--- Start of SUPPLIED DATA ---
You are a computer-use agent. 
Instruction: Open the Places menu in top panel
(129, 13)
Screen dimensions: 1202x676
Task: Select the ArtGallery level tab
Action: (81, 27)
--- End of SUPPLIED DATA ---
WHAT IS NEEDED: Please copy out all of the data above, line for line, with no changes.

EXERCISE RESULT:
You are a computer-use agent. 
Instruction: Open the Places menu in top panel
(129, 13)
Screen dimensions: 1202x676
Task: Select the ArtGallery level tab
Action: (81, 27)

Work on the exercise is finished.